Société de Géographie
From Wikipedia, the free encyclopedia
The Société de Géographie, Paris, is the world's oldest geographical society.[1] It was founded at a meeting, 15 December 1821, in the Paris Hôtel de Ville and among its 217 founders were some of the greatest scientific names of the time: Pierre-Simon Laplace, the Society's first president; Georges Cuvier, Charles Pierre Chapsal, Vivant Denon, Joseph Fourier, Gay-Lussac, Claude Louis Berthollet, Alexander von Humboldt, Champollion, François-René de Chateaubriand among them. Most of those men who had accompanied Bonaparte in his Egyptian expedition were members: Edmé François Jomard, Conrad Malte-Brun, Jules Dumont d'Urville, Jules Paul Benjamin Delessert, Hottinguer, Henri Didot, Bottin and others.
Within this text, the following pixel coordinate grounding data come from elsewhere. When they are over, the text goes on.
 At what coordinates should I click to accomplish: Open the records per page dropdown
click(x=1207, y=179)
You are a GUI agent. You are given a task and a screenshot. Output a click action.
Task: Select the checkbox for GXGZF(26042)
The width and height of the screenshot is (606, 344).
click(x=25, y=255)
The Society's revue has appeared since 1822, monthly, as Bulletin de la Société de Géographie (1822-1899)—offering in octavo format early news of all the discoveries of the nineteenth century—or quarterly, as La Géographie, with a break in 1940-46. Since 1947 the Society's magazine has appeared three times a year, as Acta Geographica. The Society's library, map collection and photograph collection are among the world's most comprehensive and deepest.
[edit] Notes
- ^ Other geographic societies were soon founded: Berlin (1828), London (1830), Frankfort (1836), St-Petersburg (1845), New York (1852), Vienna (1856), Geneva (1858), Mexico City (1859).